■ Entries supplied:
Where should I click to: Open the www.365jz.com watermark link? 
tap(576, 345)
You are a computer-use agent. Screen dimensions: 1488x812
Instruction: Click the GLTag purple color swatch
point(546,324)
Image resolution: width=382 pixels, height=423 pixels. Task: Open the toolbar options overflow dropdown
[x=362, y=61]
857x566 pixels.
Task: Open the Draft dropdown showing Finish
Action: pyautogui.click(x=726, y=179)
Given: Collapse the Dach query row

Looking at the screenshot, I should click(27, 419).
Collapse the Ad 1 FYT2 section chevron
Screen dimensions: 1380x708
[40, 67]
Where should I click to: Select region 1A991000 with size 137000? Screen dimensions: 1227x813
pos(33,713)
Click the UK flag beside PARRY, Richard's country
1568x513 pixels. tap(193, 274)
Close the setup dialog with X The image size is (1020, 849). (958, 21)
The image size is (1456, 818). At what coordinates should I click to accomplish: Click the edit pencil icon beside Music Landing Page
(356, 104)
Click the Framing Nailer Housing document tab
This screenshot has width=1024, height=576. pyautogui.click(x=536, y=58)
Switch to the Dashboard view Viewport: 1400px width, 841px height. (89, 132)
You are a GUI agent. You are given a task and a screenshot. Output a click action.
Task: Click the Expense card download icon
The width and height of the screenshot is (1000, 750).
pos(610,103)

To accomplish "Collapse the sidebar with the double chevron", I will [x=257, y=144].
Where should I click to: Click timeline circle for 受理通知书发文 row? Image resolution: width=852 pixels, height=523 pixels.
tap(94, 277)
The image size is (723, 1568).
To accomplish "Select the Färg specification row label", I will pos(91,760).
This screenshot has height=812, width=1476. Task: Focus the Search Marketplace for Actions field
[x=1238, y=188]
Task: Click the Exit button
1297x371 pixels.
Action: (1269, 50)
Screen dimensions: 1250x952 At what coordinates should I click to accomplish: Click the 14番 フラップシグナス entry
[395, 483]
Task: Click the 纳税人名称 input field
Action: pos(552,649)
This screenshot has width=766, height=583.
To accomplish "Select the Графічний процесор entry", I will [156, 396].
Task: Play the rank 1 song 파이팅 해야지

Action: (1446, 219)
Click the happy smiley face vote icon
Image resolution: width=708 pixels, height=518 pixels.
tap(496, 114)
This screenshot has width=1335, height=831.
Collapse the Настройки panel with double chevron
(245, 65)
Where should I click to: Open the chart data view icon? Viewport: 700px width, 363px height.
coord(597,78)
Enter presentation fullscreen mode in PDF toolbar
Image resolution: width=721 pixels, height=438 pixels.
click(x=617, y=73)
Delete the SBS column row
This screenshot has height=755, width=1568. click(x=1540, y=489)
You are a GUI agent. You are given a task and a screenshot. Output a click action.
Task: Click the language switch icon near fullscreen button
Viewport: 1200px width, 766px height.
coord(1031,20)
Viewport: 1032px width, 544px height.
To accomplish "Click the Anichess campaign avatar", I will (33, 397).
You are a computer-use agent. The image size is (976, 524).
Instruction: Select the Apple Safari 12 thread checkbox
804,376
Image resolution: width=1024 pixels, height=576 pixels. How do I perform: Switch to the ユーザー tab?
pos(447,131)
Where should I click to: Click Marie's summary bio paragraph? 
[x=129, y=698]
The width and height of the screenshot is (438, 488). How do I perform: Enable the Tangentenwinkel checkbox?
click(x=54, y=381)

■ The task: Render the listing above as a JSON array of strings, with one string per line and blank lines omitted.

■ Exercise response:
[
  "Where should I click to: Open the www.365jz.com watermark link? ",
  "tap(576, 345)",
  "You are a computer-use agent. Screen dimensions: 1488x812",
  "Instruction: Click the GLTag purple color swatch",
  "point(546,324)",
  "Image resolution: width=382 pixels, height=423 pixels. Task: Open the toolbar options overflow dropdown",
  "[x=362, y=61]",
  "857x566 pixels.",
  "Task: Open the Draft dropdown showing Finish",
  "Action: pyautogui.click(x=726, y=179)",
  "Given: Collapse the Dach query row",
  "Looking at the screenshot, I should click(27, 419).",
  "Collapse the Ad 1 FYT2 section chevron",
  "Screen dimensions: 1380x708",
  "[40, 67]",
  "Where should I click to: Select region 1A991000 with size 137000? Screen dimensions: 1227x813",
  "pos(33,713)",
  "Click the UK flag beside PARRY, Richard's country",
  "1568x513 pixels. tap(193, 274)",
  "Close the setup dialog with X The image size is (1020, 849). (958, 21)",
  "The image size is (1456, 818). At what coordinates should I click to accomplish: Click the edit pencil icon beside Music Landing Page",
  "(356, 104)",
  "Click the Framing Nailer Housing document tab",
  "This screenshot has width=1024, height=576. pyautogui.click(x=536, y=58)",
  "Switch to the Dashboard view Viewport: 1400px width, 841px height. (89, 132)",
  "You are a GUI agent. You are given a task and a screenshot. Output a click action.",
  "Task: Click the Expense card download icon",
  "The width and height of the screenshot is (1000, 750).",
  "pos(610,103)",
  "To accomplish \"Collapse the sidebar with the double chevron\", I will [x=257, y=144].",
  "Where should I click to: Click timeline circle for 受理通知书发文 row? Image resolution: width=852 pixels, height=523 pixels.",
  "tap(94, 277)",
  "The image size is (723, 1568).",
  "To accomplish \"Select the Färg specification row label\", I will pos(91,760).",
  "This screenshot has height=812, width=1476. Task: Focus the Search Marketplace for Actions field",
  "[x=1238, y=188]",
  "Task: Click the Exit button",
  "1297x371 pixels.",
  "Action: (1269, 50)",
  "Screen dimensions: 1250x952 At what coordinates should I click to accomplish: Click the 14番 フラップシグナス entry",
  "[395, 483]",
  "Task: Click the 纳税人名称 input field",
  "Action: pos(552,649)",
  "This screenshot has width=766, height=583.",
  "To accomplish \"Select the Графічний процесор entry\", I will [156, 396].",
  "Task: Play the rank 1 song 파이팅 해야지",
  "Action: (1446, 219)",
  "Click the happy smiley face vote icon",
  "Image resolution: width=708 pixels, height=518 pixels.",
  "tap(496, 114)",
  "This screenshot has width=1335, height=831.",
  "Collapse the Настройки panel with double chevron",
  "(245, 65)",
  "Where should I click to: Open the chart data view icon? Viewport: 700px width, 363px height.",
  "coord(597,78)",
  "Enter presentation fullscreen mode in PDF toolbar",
  "Image resolution: width=721 pixels, height=438 pixels.",
  "click(x=617, y=73)",
  "Delete the SBS column row",
  "This screenshot has height=755, width=1568. click(x=1540, y=489)",
  "You are a GUI agent. You are given a task and a screenshot. Output a click action.",
  "Task: Click the language switch icon near fullscreen button",
  "Viewport: 1200px width, 766px height.",
  "coord(1031,20)",
  "Viewport: 1032px width, 544px height.",
  "To accomplish \"Click the Anichess campaign avatar\", I will (33, 397).",
  "You are a computer-use agent. The image size is (976, 524).",
  "Instruction: Select the Apple Safari 12 thread checkbox",
  "804,376",
  "Image resolution: width=1024 pixels, height=576 pixels. How do I perform: Switch to the ユーザー tab?",
  "pos(447,131)",
  "Where should I click to: Click Marie's summary bio paragraph? ",
  "[x=129, y=698]",
  "The width and height of the screenshot is (438, 488). How do I perform: Enable the Tangentenwinkel checkbox?",
  "click(x=54, y=381)"
]